LE DOMANDE DI GERMANO DOTTORI

“Esprimere un giudizio sull’invio in Libia di un manipolo di uomini delle forze speciali alle dipendenze della Presidenza del Consiglio è obiettivamente difficile”, dice Germano Dottori, docente di Studi strategici presso la Luiss-Guido Carli di Roma, “ne sappiamo troppo poco”. “Alcune fonti parlano di una presenza sui due lati, sostenendo che parte dei commandos si trova a Misurata, mentre altri con le milizie di Haftar. Sono forti però le indiscrezioni secondo cui i nostri incursori sarebbero schierati solo ad est, dove domina l’uomo forte degli egiziani in Libia”. Che cosa dovrebbe fare Palazzo Chigi? “Non sarebbe male che il Governo spiegasse qual è la politica italiana attuale nei confronti della Libia. Perché è in gioco la credibilità del nostro Paese. Ci siamo fortemente esposti in favore di Serraj ed ora risultiamo attivi sul versante opposto, sia pure per rafforzare il fronte anti-jihadista. Non è una bella cosa. Sarebbe importante sapere anche se siamo davanti a Bengasi o piuttosto marciamo su Sirte. Le implicazioni sarebbero rilevanti, giacché nel secondo caso ci troveremmo in rotta di collisione con Misurata e la Turchia”. Ci sono due alternative spiega Dottori: “O non crediamo più che la Libia possa essere riunificata e cerchiamo perciò di essere influenti anche a Tobruk, oppure siamo di fronte ad un nuovo voltafaccia”. E aggiunge: “Temo che siano in molti a chiedersi cosa abbiamo davvero per la testa. Io ho il sospetto che si sia forse fatto un passo azzardato.
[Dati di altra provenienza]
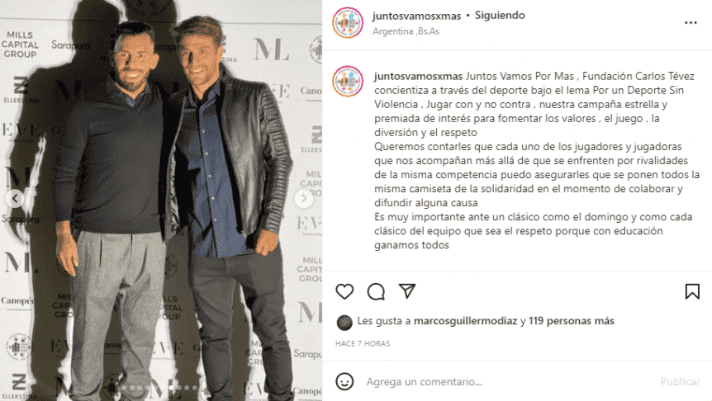Open the emoji picker smiley icon
The height and width of the screenshot is (401, 712).
click(x=345, y=381)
Che senso ha, infatti, andare ad Est dopo aver negato i peacekeepers a Serraj ed agli americani? Vogliamo contrastare Parigi? In Cirenaica non possiamo competere con i francesi, che condizionano l’Egitto foraggiandone le forze armate. E i nostri veri interessi sono a Tripoli. Non va dimenticato, infine, che sono proprio queste capriole ad accrescere il rischio di attirarci qualche attentato. Speriamo che abbiano calcolato tutto e il Governo sappia cosa sta facendo. In fondo, a volte, siamo fortunati”.